> [Dataset records]
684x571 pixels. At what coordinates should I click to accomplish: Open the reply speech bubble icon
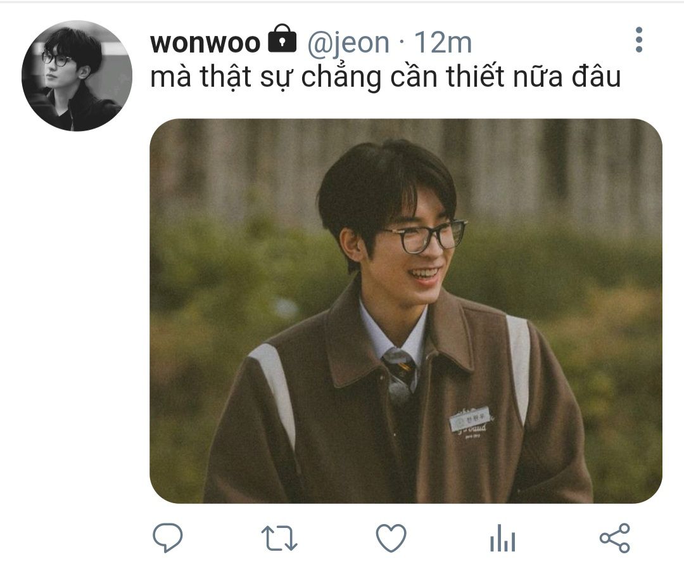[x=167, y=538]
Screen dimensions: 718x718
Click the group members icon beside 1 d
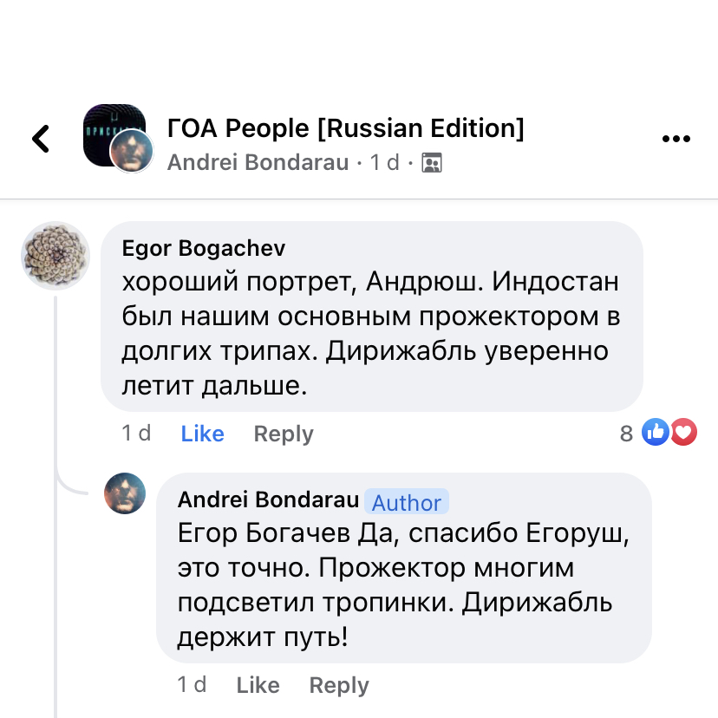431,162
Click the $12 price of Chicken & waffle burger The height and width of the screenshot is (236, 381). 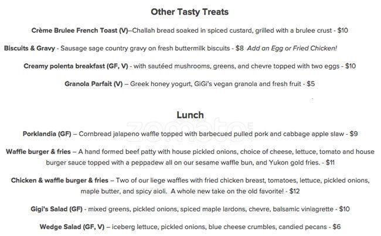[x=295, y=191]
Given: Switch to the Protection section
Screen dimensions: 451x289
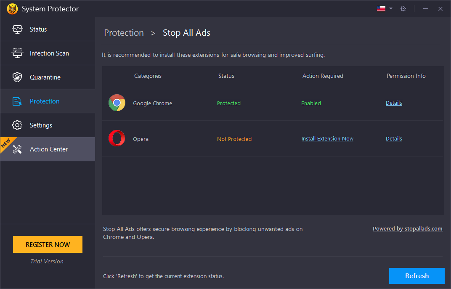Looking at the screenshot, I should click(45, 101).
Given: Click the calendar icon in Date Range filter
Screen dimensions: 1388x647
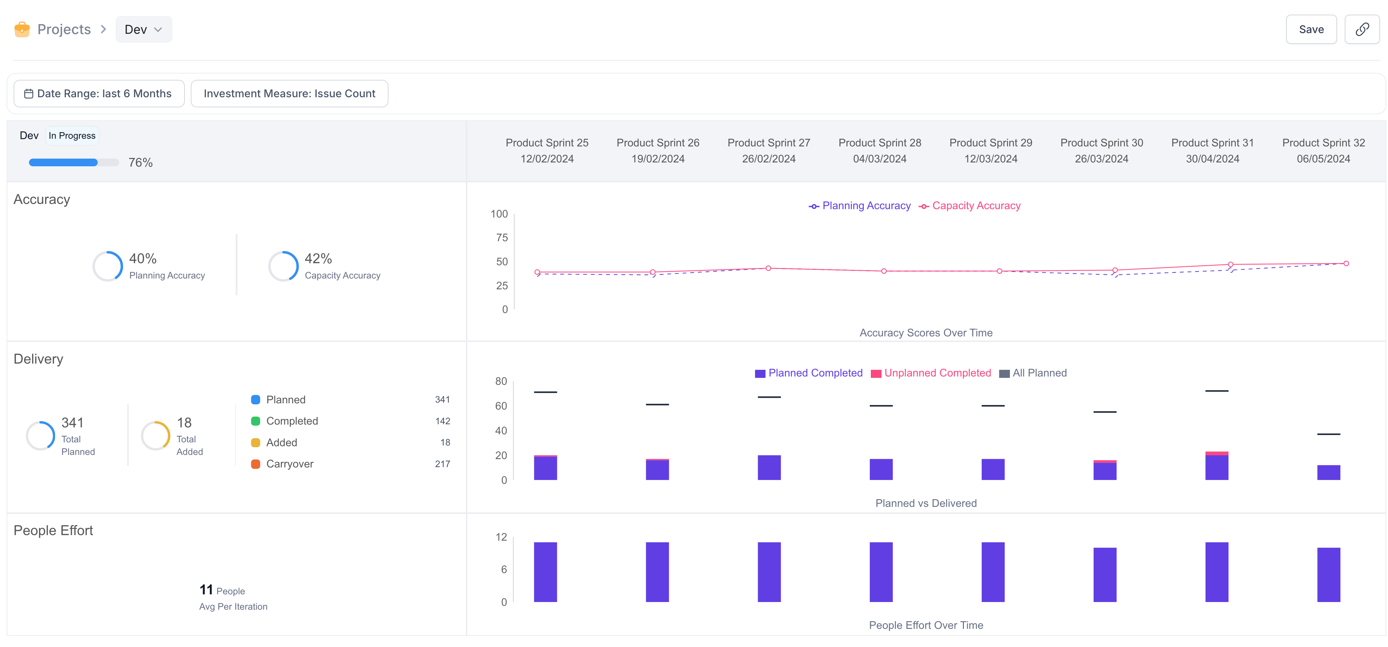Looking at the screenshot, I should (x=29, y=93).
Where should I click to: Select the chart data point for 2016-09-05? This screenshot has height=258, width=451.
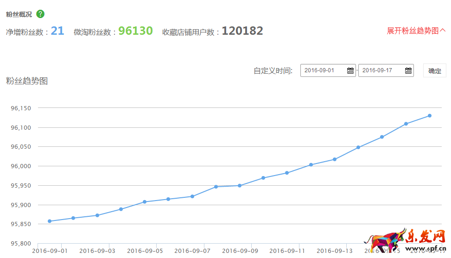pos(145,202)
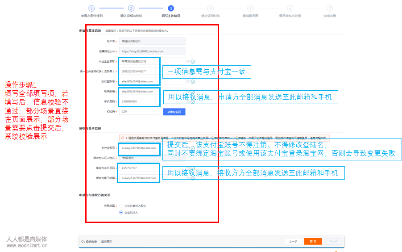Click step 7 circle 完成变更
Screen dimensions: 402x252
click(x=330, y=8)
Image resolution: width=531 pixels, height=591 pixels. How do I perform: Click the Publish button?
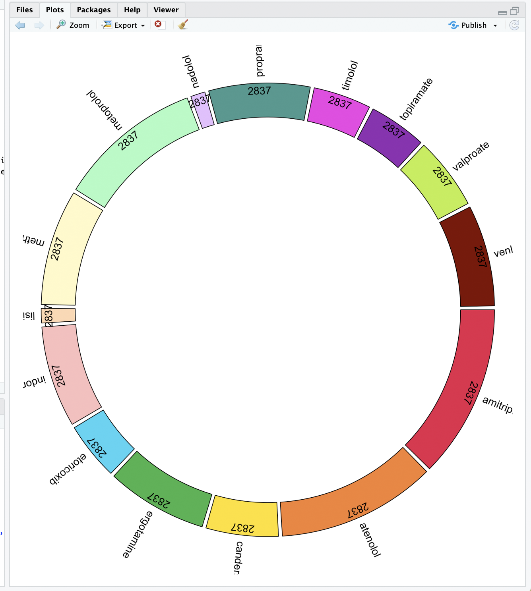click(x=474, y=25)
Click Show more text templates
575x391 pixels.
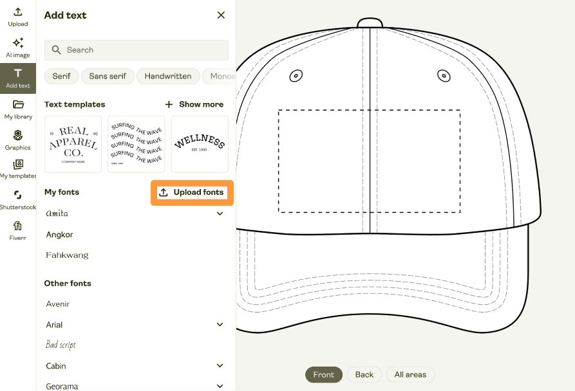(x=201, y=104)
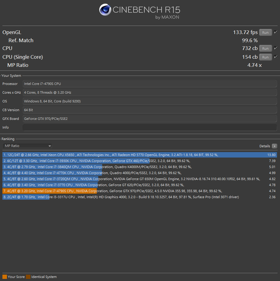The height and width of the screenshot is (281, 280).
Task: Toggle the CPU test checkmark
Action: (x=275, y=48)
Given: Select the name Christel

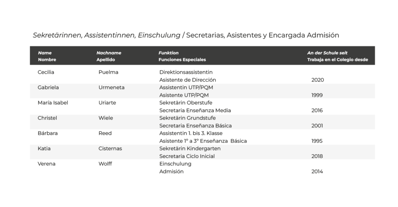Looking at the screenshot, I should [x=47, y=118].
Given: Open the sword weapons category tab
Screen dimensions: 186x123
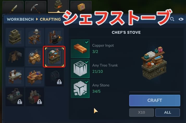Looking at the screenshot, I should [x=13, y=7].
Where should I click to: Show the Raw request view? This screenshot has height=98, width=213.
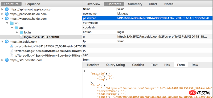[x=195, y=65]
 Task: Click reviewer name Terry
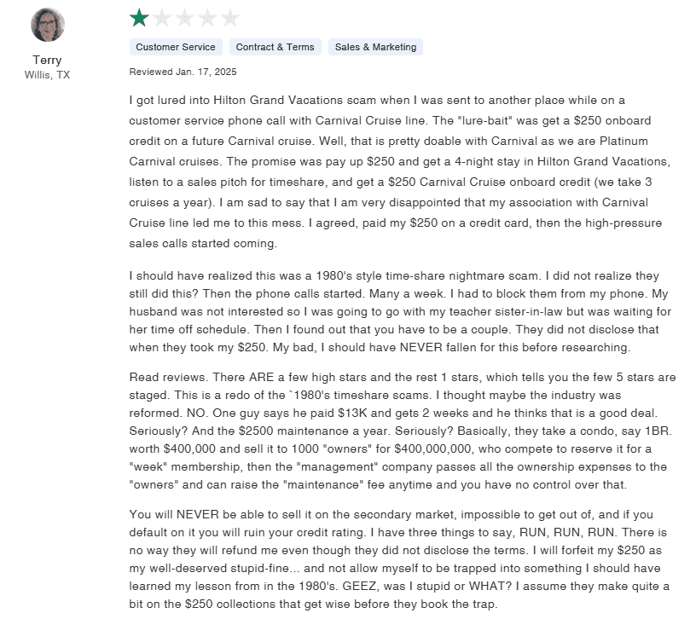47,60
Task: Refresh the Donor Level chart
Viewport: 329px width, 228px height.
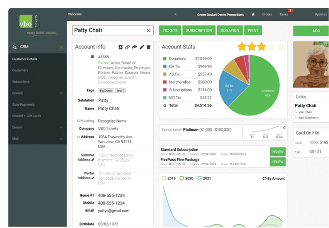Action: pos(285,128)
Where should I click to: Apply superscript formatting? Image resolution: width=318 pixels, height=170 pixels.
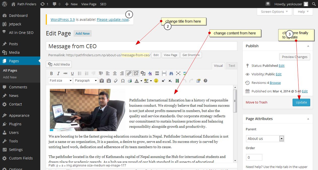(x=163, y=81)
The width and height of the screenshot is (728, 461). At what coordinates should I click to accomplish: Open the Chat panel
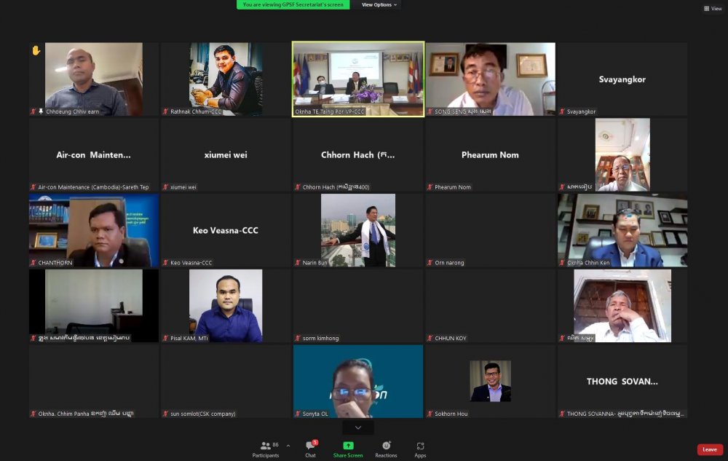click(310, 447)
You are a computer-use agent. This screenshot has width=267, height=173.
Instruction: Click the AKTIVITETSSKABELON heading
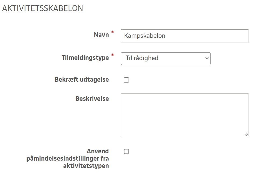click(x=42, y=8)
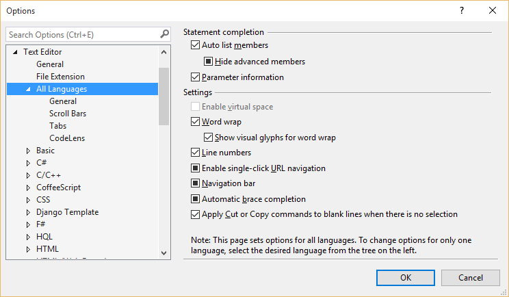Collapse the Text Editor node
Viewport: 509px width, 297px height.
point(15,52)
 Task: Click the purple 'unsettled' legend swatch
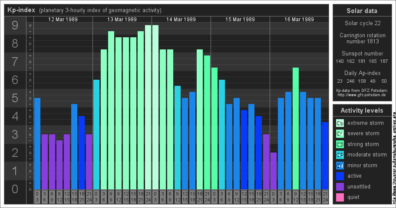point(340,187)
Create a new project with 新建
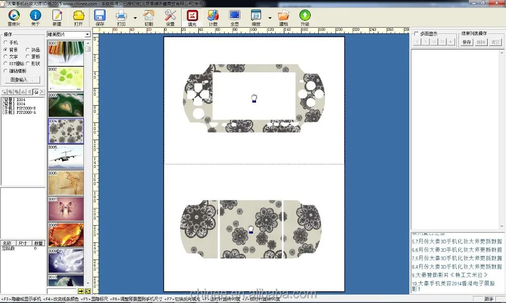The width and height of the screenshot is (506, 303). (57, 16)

> [What is expected] Extract the records from the line containing "Where should I click to: Apply" through the end of the records, reproducing each line unchanged and omitting the pictures.

> [Solution to this problem]
Where should I click to: Apply superscript formatting? Image resolution: width=318 pixels, height=170 pixels.
(x=163, y=81)
The width and height of the screenshot is (728, 461). At what coordinates should I click to accomplish: Open the Chat panel
click(310, 447)
You are a computer-use agent. This screenshot has width=267, height=173.
Instruction: Click the AKTIVITETSSKABELON heading
click(x=42, y=8)
Collapse the Text Editor node
Viewport: 509px width, 297px height.
point(15,52)
 Task: Click the purple 'unsettled' legend swatch
point(340,187)
Create a new project with 新建
The width and height of the screenshot is (506, 303). (57, 16)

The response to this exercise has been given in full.